TASK STATEMENT | For the data below, give again exactly the lines from the one containing "This screenshot has height=530, width=778." through the one containing "Similar products for", both ends included, and no others.

RECORDS TO USE |
::::

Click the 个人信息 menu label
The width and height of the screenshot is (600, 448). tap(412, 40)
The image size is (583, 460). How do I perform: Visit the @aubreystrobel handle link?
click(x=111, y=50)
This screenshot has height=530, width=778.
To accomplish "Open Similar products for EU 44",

::::

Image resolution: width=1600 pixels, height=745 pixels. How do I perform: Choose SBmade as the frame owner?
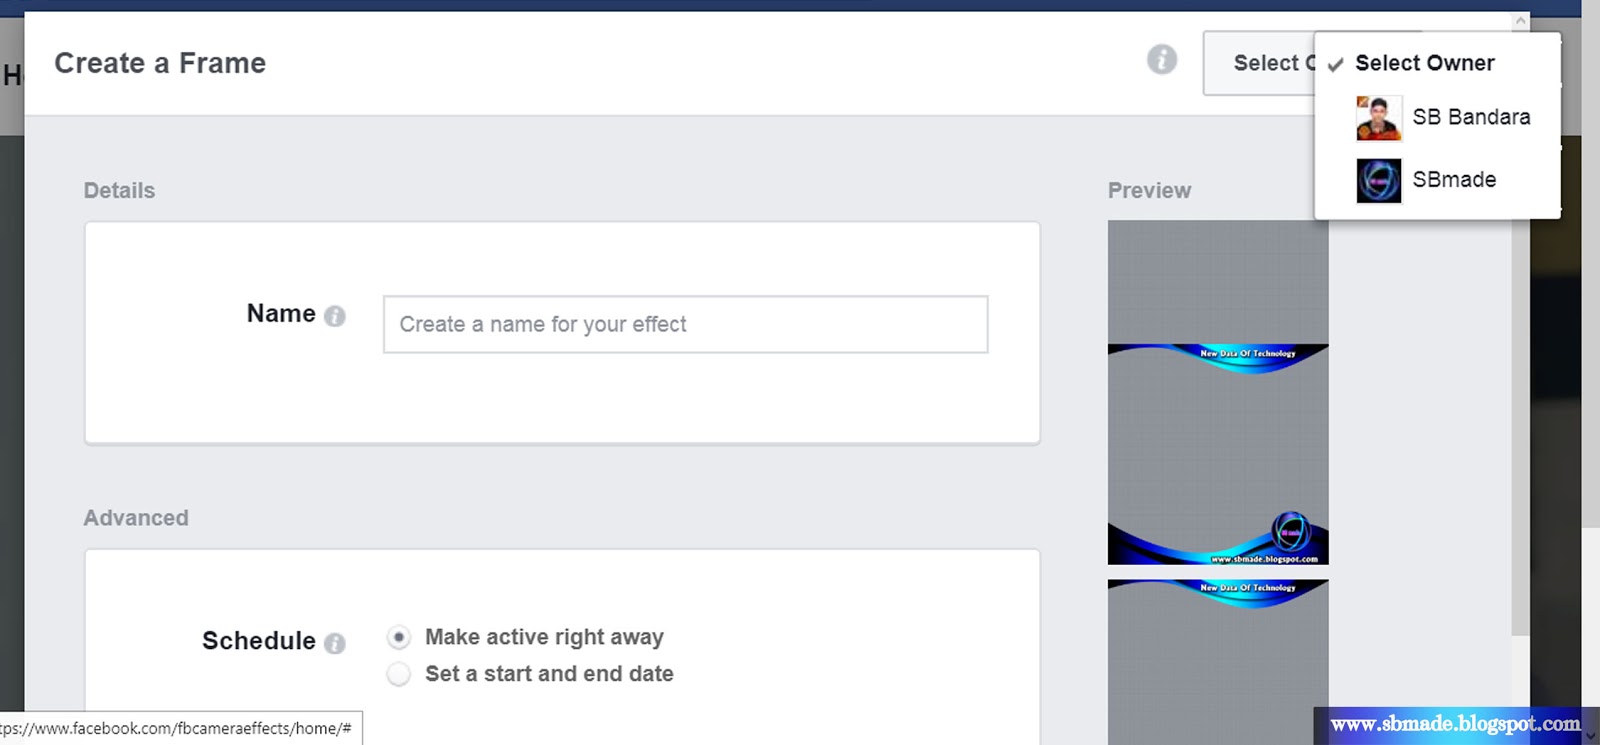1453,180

::::

EXPECTED ANSWER |
This screenshot has height=530, width=778.
To accomplish "Open Similar products for EU 44",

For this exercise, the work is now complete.